The Outsiders Lessons

Like I said in the past, I can’t recommend William Thorndike’s The Outsiders enough (More on the Outsiders). It’s one of the best book to have come out on investing in the last couple years. It’s about 8 CEOs that that had extraordinary returns over the long run. Except for Buffett, most people probably never heard of the 7 other CEO mentioned in the book. Here’s a potential blueprint for their success:

From the Preface:

They seemed to operate in a parallel universe, one defined by devotion to a shared set of principles, a worldview, which gave them citizenship in a tiny intellectual village.
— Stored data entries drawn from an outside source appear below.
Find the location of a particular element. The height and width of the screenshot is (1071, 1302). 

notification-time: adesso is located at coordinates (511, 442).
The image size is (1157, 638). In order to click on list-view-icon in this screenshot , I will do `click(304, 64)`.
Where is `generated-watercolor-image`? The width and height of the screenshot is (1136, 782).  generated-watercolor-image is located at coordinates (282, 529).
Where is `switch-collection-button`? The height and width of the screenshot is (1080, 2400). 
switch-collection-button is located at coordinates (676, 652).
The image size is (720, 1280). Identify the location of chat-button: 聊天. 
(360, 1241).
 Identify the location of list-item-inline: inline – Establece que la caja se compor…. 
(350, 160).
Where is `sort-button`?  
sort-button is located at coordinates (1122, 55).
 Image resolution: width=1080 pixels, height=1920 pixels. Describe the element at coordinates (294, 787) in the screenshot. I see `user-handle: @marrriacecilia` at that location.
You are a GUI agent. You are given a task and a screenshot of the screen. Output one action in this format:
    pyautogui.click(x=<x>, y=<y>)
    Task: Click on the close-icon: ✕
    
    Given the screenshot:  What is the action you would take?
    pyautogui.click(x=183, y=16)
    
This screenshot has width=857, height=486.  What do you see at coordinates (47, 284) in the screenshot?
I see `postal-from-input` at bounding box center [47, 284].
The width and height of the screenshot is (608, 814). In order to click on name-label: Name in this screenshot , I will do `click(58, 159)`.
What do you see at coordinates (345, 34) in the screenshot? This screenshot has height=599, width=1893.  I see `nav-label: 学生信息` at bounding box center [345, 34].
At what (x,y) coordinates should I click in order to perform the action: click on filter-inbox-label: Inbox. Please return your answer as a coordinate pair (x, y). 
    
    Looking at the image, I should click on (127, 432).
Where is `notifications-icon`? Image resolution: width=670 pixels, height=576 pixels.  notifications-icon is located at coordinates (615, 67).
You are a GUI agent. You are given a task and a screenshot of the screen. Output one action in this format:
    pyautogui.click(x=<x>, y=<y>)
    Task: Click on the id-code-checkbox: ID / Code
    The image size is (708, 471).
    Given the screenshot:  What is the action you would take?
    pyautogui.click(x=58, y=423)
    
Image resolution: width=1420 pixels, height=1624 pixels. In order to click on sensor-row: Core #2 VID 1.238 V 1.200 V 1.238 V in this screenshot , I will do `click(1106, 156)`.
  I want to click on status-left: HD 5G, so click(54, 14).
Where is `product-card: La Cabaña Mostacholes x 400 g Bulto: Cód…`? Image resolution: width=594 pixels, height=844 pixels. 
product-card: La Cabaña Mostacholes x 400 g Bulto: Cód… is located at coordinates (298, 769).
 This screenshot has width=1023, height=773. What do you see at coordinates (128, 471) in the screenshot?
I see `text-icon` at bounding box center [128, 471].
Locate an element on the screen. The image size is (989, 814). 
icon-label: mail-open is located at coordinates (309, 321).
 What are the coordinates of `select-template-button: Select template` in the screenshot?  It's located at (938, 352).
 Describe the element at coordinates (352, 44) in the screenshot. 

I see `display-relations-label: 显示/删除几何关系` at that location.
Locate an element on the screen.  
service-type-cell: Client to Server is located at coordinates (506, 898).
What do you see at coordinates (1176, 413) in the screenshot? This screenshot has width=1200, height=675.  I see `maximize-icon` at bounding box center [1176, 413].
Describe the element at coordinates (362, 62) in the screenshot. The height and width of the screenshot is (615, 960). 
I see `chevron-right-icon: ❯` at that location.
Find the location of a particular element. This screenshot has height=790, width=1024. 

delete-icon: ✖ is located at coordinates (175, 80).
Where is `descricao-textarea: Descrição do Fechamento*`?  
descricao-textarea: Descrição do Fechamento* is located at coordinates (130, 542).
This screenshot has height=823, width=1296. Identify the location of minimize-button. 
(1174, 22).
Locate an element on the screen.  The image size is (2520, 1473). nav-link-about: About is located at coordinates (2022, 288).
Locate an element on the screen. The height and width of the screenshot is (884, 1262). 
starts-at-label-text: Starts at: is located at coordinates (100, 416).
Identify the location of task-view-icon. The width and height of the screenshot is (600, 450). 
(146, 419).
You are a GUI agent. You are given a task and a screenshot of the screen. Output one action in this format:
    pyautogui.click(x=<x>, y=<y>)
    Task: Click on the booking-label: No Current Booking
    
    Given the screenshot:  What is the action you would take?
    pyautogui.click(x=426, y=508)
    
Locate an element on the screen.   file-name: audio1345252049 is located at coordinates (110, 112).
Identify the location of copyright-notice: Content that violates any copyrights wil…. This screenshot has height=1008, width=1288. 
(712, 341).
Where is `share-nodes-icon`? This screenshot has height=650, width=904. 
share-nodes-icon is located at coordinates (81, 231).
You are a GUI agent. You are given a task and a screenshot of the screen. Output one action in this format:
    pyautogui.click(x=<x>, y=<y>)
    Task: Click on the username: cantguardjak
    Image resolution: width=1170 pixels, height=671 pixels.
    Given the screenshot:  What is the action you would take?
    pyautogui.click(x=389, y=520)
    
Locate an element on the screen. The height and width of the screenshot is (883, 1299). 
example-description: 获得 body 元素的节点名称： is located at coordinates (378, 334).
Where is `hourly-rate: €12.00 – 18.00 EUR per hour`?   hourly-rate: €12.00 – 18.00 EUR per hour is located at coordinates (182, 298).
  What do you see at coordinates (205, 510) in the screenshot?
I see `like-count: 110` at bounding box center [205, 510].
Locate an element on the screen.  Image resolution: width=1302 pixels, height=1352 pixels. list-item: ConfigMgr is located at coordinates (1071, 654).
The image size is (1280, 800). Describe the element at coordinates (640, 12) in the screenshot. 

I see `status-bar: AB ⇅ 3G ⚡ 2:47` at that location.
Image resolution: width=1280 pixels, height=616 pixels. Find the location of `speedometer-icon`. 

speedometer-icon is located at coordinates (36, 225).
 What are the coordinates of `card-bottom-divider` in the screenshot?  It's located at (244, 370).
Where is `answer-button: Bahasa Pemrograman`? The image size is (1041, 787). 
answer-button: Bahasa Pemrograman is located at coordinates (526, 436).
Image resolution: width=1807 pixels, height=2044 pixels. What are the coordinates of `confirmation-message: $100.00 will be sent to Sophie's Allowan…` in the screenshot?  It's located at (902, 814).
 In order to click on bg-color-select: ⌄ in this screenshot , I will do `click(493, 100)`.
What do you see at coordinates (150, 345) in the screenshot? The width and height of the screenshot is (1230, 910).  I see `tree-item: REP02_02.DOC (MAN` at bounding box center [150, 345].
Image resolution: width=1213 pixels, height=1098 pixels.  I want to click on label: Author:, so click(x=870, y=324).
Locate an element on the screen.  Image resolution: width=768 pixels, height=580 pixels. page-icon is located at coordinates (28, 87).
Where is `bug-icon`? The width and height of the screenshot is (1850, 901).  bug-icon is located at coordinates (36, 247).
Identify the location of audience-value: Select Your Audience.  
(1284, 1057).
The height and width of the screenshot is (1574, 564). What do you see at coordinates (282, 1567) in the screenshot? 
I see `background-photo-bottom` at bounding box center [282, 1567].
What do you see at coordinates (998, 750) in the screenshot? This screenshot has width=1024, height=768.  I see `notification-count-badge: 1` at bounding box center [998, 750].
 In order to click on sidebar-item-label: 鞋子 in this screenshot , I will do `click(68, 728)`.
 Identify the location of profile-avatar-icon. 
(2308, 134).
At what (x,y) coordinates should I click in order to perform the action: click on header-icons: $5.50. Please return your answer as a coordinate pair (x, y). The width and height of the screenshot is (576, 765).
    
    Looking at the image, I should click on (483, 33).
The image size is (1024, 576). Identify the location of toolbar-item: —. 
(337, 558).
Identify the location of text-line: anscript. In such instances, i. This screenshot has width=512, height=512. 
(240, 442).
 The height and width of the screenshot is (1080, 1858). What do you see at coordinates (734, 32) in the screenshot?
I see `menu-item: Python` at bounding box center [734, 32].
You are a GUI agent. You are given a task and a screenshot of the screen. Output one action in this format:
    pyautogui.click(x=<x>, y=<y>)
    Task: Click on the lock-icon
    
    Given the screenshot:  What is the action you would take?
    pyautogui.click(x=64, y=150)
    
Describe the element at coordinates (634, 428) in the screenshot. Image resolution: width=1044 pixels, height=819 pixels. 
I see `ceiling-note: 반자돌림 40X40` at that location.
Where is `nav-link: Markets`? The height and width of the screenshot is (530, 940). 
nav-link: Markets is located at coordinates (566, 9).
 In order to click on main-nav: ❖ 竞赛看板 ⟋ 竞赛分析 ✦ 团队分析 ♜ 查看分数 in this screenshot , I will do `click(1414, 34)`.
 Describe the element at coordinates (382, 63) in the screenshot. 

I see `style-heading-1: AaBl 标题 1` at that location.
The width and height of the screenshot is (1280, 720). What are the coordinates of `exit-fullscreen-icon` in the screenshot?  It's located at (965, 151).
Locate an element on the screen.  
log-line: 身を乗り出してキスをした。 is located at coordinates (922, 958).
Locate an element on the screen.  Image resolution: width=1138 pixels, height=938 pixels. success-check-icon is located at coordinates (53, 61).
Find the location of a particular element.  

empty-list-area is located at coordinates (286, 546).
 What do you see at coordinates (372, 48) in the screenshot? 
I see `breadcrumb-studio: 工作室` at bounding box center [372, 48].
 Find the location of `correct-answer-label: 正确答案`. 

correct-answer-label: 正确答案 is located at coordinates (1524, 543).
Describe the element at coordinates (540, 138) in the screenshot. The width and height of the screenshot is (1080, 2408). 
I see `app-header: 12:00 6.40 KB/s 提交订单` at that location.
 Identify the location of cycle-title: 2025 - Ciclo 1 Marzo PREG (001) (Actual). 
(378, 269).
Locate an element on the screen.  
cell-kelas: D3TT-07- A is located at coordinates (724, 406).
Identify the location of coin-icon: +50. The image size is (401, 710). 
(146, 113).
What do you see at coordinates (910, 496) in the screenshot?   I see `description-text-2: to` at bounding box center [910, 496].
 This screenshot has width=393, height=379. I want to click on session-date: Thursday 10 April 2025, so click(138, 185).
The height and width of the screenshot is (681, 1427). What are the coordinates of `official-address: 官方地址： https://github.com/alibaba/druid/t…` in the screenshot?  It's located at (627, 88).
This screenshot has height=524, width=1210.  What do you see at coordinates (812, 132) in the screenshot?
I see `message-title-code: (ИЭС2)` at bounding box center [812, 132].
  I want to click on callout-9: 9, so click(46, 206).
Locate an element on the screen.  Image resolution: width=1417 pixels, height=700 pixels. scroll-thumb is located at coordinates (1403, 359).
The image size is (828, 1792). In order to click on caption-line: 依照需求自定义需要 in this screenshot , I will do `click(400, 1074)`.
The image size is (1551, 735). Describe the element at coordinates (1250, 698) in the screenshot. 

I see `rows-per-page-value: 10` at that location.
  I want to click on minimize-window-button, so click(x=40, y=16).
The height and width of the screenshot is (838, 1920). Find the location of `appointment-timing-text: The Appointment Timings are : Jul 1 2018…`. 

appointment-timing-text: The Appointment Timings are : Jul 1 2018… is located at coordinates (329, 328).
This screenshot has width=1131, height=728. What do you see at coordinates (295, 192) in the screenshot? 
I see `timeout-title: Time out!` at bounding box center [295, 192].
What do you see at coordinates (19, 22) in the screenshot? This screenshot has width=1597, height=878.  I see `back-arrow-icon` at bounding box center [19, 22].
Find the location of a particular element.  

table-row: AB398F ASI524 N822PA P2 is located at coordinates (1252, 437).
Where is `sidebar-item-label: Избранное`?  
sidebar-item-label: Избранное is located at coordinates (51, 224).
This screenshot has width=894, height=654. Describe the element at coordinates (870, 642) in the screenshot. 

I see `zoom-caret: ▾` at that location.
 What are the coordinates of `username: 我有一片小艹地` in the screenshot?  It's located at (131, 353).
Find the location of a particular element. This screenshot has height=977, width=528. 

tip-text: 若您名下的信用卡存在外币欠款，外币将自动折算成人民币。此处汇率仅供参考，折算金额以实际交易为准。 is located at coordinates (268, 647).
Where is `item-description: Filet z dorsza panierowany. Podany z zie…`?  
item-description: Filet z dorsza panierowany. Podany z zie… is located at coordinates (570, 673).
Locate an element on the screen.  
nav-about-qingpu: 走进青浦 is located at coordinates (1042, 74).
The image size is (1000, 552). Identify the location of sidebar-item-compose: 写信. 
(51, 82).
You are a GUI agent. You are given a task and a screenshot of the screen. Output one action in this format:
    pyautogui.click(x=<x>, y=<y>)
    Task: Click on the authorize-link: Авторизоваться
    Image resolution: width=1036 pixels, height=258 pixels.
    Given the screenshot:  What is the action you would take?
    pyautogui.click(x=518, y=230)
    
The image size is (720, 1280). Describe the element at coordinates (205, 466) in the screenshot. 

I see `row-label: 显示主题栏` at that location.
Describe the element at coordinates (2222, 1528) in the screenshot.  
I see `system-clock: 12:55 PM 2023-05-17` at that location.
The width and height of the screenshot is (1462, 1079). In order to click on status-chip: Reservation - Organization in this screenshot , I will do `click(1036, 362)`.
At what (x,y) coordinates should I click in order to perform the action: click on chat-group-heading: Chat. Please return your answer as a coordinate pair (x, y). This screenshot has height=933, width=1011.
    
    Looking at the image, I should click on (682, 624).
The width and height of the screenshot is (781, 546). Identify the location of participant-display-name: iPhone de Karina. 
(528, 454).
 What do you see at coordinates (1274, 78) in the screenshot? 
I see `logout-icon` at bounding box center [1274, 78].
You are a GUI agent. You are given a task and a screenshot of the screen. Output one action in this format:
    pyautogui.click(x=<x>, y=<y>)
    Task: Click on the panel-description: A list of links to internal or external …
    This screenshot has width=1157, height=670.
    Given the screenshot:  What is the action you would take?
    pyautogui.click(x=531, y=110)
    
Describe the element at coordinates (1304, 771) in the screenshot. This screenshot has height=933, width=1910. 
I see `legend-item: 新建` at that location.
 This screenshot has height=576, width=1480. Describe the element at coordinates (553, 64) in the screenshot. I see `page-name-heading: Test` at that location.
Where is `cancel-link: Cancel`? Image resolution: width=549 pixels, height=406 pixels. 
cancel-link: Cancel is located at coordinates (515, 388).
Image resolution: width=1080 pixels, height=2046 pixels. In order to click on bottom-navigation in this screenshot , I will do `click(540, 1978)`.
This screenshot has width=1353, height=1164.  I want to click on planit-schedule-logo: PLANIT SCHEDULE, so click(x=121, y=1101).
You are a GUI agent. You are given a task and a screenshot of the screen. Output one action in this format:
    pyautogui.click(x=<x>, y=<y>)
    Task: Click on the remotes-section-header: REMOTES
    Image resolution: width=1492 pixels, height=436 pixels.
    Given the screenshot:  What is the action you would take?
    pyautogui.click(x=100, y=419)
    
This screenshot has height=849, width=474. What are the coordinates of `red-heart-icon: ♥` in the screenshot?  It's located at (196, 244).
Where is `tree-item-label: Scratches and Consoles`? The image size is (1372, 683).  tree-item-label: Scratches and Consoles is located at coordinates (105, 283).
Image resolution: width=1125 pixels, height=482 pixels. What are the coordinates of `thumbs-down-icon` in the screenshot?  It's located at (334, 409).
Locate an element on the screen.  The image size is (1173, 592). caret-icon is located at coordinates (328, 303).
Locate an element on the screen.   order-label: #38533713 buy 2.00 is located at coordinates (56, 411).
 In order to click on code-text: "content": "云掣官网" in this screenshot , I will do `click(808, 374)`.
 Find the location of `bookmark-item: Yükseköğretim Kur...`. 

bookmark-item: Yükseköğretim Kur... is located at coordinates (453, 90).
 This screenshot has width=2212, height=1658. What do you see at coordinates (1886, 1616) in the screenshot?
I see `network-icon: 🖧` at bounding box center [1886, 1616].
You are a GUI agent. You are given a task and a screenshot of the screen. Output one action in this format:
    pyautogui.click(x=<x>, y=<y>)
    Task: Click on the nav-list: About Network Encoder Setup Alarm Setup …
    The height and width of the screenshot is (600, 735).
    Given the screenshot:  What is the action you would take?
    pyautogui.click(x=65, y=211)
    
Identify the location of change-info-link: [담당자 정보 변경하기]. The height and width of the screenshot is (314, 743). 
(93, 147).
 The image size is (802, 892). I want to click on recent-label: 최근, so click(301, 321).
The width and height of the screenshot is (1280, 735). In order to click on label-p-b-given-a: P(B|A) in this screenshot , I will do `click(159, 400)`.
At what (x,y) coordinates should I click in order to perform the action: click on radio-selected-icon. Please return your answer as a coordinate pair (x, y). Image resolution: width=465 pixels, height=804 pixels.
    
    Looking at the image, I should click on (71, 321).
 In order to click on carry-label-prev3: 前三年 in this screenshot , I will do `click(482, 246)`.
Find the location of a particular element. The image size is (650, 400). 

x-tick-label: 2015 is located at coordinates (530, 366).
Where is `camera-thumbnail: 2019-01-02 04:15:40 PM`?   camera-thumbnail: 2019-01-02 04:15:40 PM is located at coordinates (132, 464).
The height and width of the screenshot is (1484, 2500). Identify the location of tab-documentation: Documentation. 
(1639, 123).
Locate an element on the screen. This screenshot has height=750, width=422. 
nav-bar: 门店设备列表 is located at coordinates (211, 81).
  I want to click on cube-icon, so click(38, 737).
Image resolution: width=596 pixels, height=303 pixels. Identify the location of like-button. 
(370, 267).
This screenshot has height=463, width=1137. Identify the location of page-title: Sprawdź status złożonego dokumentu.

Call it Singletonville, a very select group of men and women who understood, among other things, that: 

  • Capital allocation is a CEO’s most important job.
  • What counts in the long run is the increase in per share value, not overall growth or size.
  • Cash flow, not reported earnings, is what determines longterm value.
  • Decentralized organizations release entrepreneurial energy and keep both costs and “rancor” down.
  • Independent thinking is essential to long-term success, and interactions with outside advisers (Wall Street, the press, etc.) can be distracting and time-consuming.
  • Sometimes the best investment opportunity is your own stock.
  • With acquisitions, patience is a virtue . . . as is occasional boldness.